Prompt 1: Configure End-to-End Dapr Observability

Specification
Help me configure complete Dapr observability for my Kubernetes cluster. Current setup: - Prometheus operator installed (kube-prometheus-stack) - Jaeger deployed in monitoring namespace - Dapr installed in dapr-system namespace - My Task API uses Dapr for state, pub/sub, and service invocation I need: 1. Dapr Configuration CRD that enables metrics and OpenTelemetry tracing 2. PodMonitor to scrape Dapr sidecar metrics 3. The deployment annotation to apply the configuration 4. Verification commands to confirm everything is working Also explain: why PodMonitor instead of ServiceMonitor for Dapr sidecars?

What you're learning: The complete flow from Dapr configuration to Prometheus/Jaeger integration. The AI helps you understand why sidecars require PodMonitor (no dedicated Service) rather than ServiceMonitor.

Prompt 2: Debug Actor Performance Issues

Specification
My Dapr Actors are responding slowly. Users report 2-3 second response times for ChatAgent actors that should respond in under 100ms. I have Prometheus and Jaeger configured for Dapr. Walk me through systematic debugging: 1. What PromQL queries identify which actor methods are slow? 2. How do I find if pending_calls is building up (turn-based backlog)? 3. In Jaeger, how do I trace an actor method to see if state operations are slow? 4. What's the difference between actor method time and state store time? Give me specific queries and what the results would indicate.

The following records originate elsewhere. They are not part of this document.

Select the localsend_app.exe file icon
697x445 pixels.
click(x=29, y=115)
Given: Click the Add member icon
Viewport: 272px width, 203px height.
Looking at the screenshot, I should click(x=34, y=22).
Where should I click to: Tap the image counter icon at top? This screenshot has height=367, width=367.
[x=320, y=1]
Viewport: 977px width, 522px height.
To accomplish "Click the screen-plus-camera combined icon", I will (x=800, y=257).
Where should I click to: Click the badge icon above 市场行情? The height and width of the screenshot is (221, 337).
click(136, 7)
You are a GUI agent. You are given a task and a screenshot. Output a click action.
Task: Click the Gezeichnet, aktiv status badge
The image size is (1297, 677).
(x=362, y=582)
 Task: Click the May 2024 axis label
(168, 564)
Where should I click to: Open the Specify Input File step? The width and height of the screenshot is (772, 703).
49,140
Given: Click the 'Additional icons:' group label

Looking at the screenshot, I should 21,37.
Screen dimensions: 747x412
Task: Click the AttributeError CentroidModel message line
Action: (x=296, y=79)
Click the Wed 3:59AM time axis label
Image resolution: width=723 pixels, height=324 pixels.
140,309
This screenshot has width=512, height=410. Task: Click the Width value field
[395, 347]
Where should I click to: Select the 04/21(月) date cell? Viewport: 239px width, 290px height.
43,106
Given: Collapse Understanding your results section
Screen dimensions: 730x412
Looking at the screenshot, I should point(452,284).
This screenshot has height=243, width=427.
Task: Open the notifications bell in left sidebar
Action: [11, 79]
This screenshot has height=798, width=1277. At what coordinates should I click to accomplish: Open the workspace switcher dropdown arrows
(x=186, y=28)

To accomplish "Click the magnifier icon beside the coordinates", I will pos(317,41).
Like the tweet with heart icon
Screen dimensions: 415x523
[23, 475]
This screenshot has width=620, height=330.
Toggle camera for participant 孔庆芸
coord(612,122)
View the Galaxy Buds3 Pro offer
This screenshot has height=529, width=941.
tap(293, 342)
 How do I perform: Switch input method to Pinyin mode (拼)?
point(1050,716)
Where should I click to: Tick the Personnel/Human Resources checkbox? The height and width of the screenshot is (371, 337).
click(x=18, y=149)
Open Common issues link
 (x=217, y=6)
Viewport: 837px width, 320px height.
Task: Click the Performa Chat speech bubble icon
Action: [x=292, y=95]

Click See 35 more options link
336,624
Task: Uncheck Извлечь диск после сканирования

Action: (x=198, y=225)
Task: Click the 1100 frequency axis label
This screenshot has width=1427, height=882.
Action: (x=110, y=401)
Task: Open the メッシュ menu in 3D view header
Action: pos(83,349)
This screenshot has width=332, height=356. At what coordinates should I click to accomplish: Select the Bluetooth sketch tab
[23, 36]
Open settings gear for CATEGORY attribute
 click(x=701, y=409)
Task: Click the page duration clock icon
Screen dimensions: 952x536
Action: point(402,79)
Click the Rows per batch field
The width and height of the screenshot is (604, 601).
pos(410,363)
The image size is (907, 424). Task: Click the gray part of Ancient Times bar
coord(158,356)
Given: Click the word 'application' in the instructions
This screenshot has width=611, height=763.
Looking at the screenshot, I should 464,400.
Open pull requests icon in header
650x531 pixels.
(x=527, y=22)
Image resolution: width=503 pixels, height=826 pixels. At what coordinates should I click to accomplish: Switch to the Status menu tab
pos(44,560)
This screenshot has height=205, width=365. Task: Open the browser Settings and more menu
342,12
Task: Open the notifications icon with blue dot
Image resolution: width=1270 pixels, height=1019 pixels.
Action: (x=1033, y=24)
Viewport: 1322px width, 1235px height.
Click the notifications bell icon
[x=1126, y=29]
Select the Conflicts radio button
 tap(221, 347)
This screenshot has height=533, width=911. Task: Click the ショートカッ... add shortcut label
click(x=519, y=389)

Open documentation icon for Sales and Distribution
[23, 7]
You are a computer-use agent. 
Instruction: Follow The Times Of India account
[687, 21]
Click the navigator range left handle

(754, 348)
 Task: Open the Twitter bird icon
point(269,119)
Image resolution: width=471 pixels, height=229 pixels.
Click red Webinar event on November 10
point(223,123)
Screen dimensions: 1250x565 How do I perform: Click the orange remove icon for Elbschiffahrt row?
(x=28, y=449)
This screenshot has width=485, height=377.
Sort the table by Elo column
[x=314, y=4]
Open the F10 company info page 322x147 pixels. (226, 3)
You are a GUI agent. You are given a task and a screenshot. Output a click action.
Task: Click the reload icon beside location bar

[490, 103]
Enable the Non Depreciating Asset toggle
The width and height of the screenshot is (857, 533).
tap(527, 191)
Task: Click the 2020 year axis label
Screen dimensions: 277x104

What you're learning: Using Dapr-specific metrics and traces to diagnose actor performance. The AI guides you through metrics-then-traces workflow for root cause analysis.

Prompt 3: Monitor Dapr Workflow Health

Specification
I'm running Dapr Workflows for order processing. Some workflows take 30+ seconds when they should complete in 5 seconds. Others are failing silently. Help me build observability for these workflows: 1. PromQL query to find which activity steps are slowest 2. PromQL query to calculate workflow failure rate by workflow type 3. How to trace a specific workflow execution in Jaeger 4. Alerting rules for workflow step timeouts and failure thresholds My workflow has these activities: ValidateOrder, ReserveInventory, ProcessPayment, SendConfirmation. Which metrics tell me where to investigate?

What you're learning: Workflow-specific observability patterns. The AI helps you translate workflow concepts (steps, activities, execution) into PromQL queries and tracing strategies.

Safety note: Dapr observability adds overhead. With samplingRate: "1" (100% tracing), every request generates trace data. In high-throughput production: reduce sampling to 10% or 1%, set resource limits on sidecars via annotations (dapr.io/sidecar-cpu-limit, dapr.io/sidecar-memory-limit), and monitor the observability pipeline itself.